Which commercial TV network didn't get the memo?
Australian journalism took a big hit this week, with the airing of claims about the tactics used by Seven Network to woo Bruce Lehrmann to give an exclusive interview to its weekly current affair show Spotlight.
Judgment in the Lehrmann v Network Ten and Lisa Wilkinson defamation case was due to be handed down by Justice Michael Lee. Instead, the judge found himself re-opening the case so Ten could present evidence it said would go to Lehrmann’s character. That evidence was, in short, a disturbing picture of the way some practise journalism and – though denied by Seven – now threatens its reputation.
The only honourable legacy upheld in the sordid and squalid saga that has spurned innumerable other legal proceedings, is the perhaps self-interested decision by the Seven Network to maintain the confidentiality of the sources of what one of its former employees claims was the leaking of a log of correspondence, not legally permitted to be seen by parties outside the original criminal action against Bruce Lehrmann. A win of sorts for the MEAA Code of Ethics.
That former employee was Spotlight producer Taylor Auerbach, who says he was Bruce Lehrmann’s ‘babysitter’ whilst the network was wooing him to give an interview that aired after the criminal proceedings collapsed. The wooing allegedly took the form of payment for cocaine and sex workers for Lehrmann, along with multiple expensive dinners and a golf trip to Tasmania in return for the interview and access to legal documents Seven had no entitlement to see.
All of this, if true, reflects poorly on Spotlight. The claim of big spending to woo interviewees is getting attention because, in this case, it is beyond what we have seen in the past – involving, as it allegedly did, payment for drugs and sex workers. In the closing minutes of the reopened hearing, Justice Lee was told that none of the journalists who’d worked on Ten’s Project segment was a member of the MEAA – therefore, they were not subject to its Ethics Code. We can only guess that nor were the Spotlight team beholden to the union’s code.
In any event, as our research has shown, journalists have a worrying tendency to not be aware of what the Code of Ethics contains, at least in relation to the reporting of conflict. Our research showed current written codes of ethics play a peripheral role at best and while journalists may be aware of the existence of the MEAA Code of Ethics the correspondents we spoke to are unfamiliar with what it contains. There is little reason to believe that this would be any different for journalists chasing a domestic story, particularly one so highly sought after. Dr Matt Collins, for the Ten Network pointed out, journalism is ‘a complicated … evolving profession involving different mediums of communication, different business exigencies.’ Clearly the business exigency to get the scoop was an overriding one for Spotlight, despite the Code counselling journalists to ‘not permit advertising or other commercial considerations to undermine accuracy, fairness or independence’. Neither this, nor the code’s advice to do one’s ‘utmost to ensure disclosure of direct or indirect payment’ helped in assuring good journalistic practice.

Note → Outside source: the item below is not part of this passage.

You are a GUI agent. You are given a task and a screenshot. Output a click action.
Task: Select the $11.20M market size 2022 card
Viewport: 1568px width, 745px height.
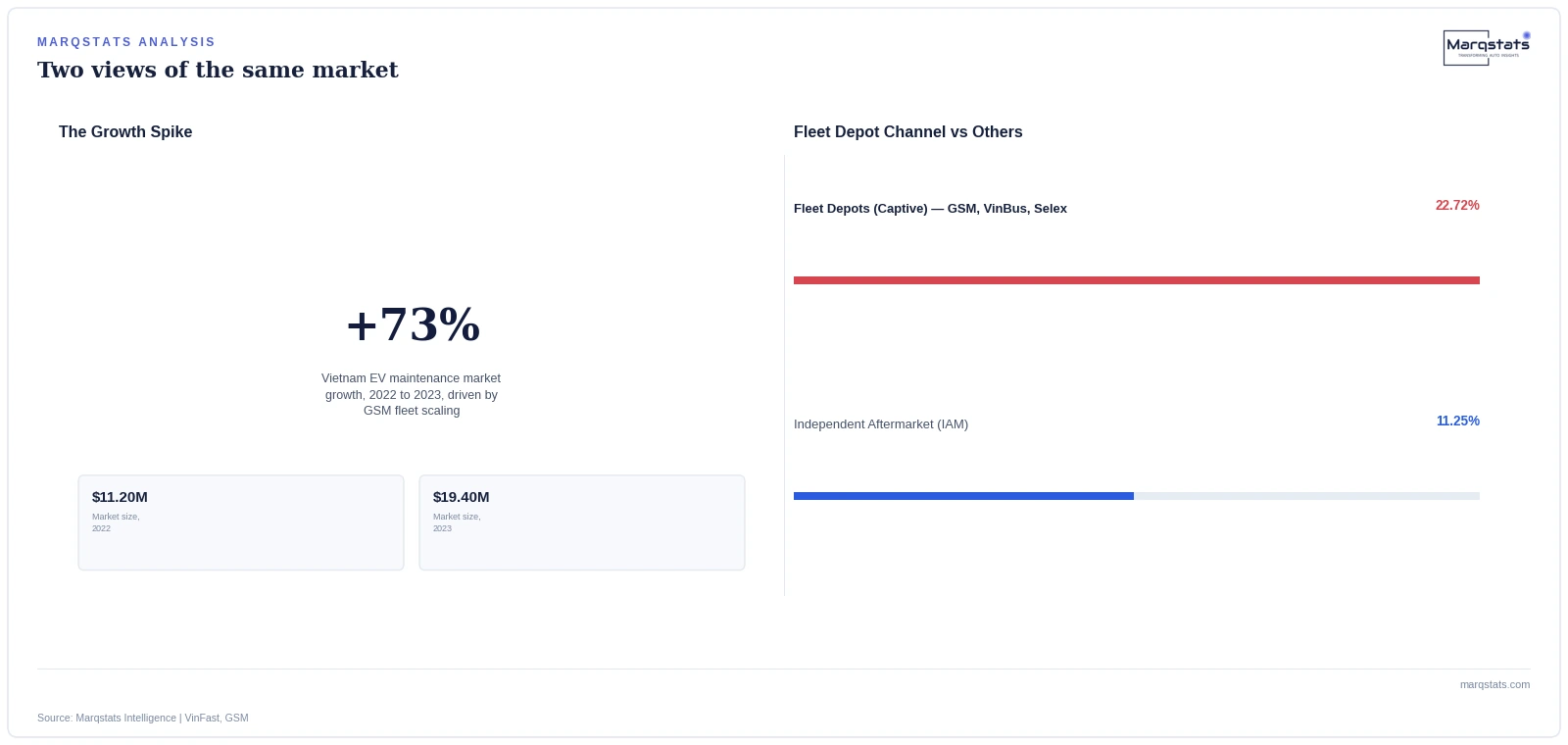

The Spotlight show’s ‘take no prisoner’ approach, detailed by Auerbach, harks back to the 70’s and 80’s when journalism involved a lot of hard drinking, well exercised corporate credit cards and little shame or concern for the payment of stories. Back in the day, this modus operandi was mostly laughed off although even then, paying for cocaine and sex workers would have been frowned upon. It’s been convenient to believe these practices had either subsided or disappeared.
If Auerbach’s evidence is true, they have neither subsided nor disappeared, at least not at the Seven Network. It is perhaps the case that the MEAA’s Code of Ethics is so vague as to be meaningless and in dire need of review so that it is less aspirational, takes on a capacity to create (not just encourage) ethical journalism and above all else is enforceable, even if only for MEAA members. Or for a new and digitally responsive set of standards to be devised and applied across all news communication, as Sacha details below. The alternative leaves journalism languishing below used car salesmen in the trust stakes.